**WORKING DATA**
◇ ◇ ◇ ◇ ◇

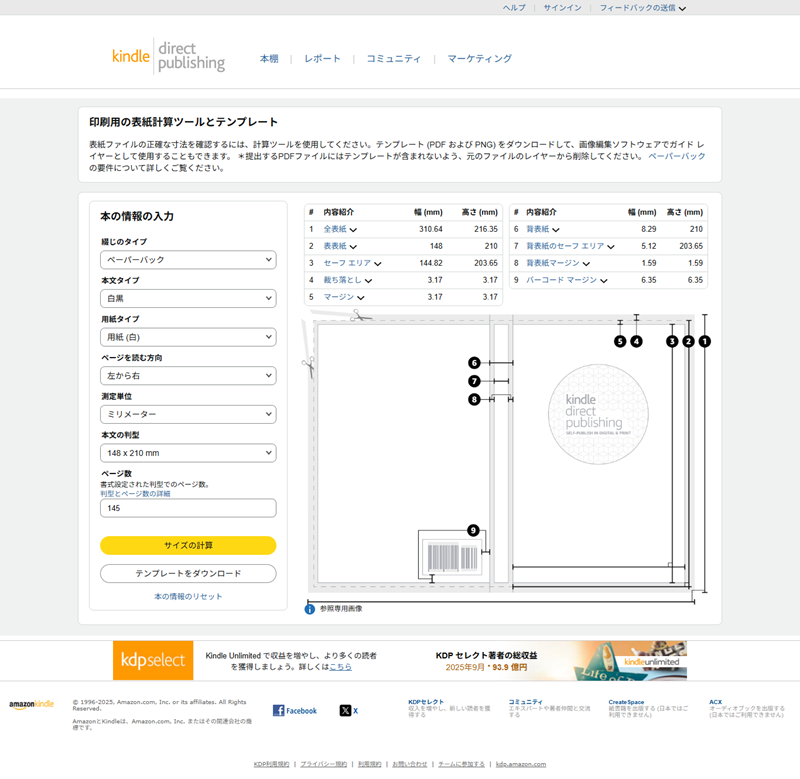Click the Facebook icon in footer
Viewport: 800px width, 779px height.
(x=279, y=710)
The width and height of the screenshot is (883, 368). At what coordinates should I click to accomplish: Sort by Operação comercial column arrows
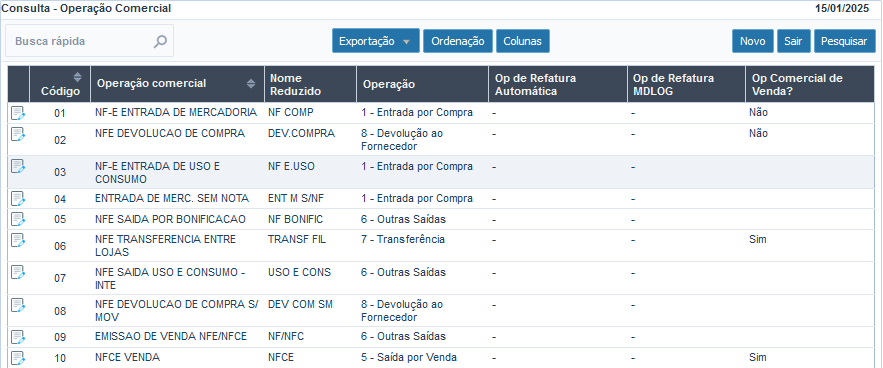251,84
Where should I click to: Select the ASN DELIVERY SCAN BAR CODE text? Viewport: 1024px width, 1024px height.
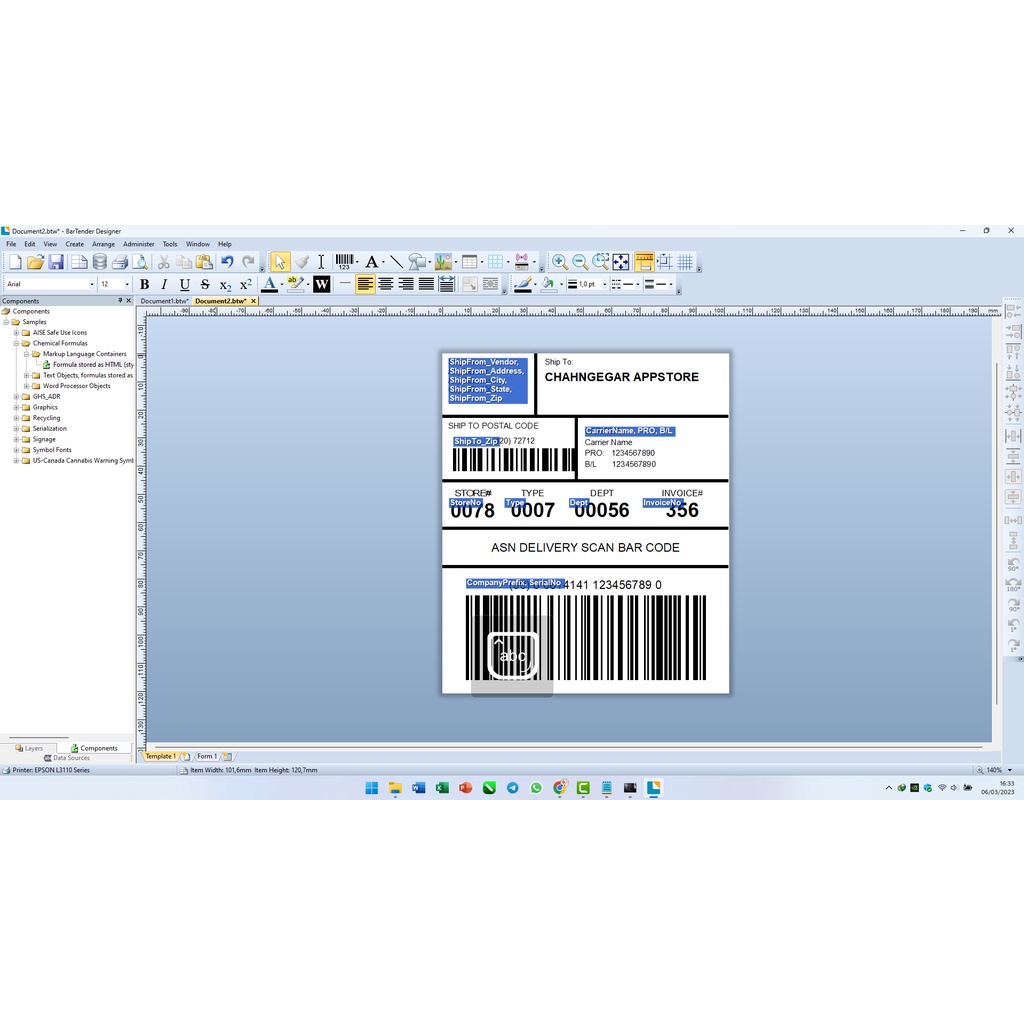click(x=585, y=548)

◇ ◇ ◇ ◇ ◇

**WHAT IS REQUIRED**
From the line that contains "The width and" to the last line of the data above, inclusive, transcribe every line exactly and only those lines, omitting pictures.

**PROBLEM SOLUTION**
The width and height of the screenshot is (883, 368). At what coordinates should I click to accomplish: Sort by Operação comercial column arrows
251,84
Where should I click to: Select the ASN DELIVERY SCAN BAR CODE text? Viewport: 1024px width, 1024px height.
click(x=585, y=548)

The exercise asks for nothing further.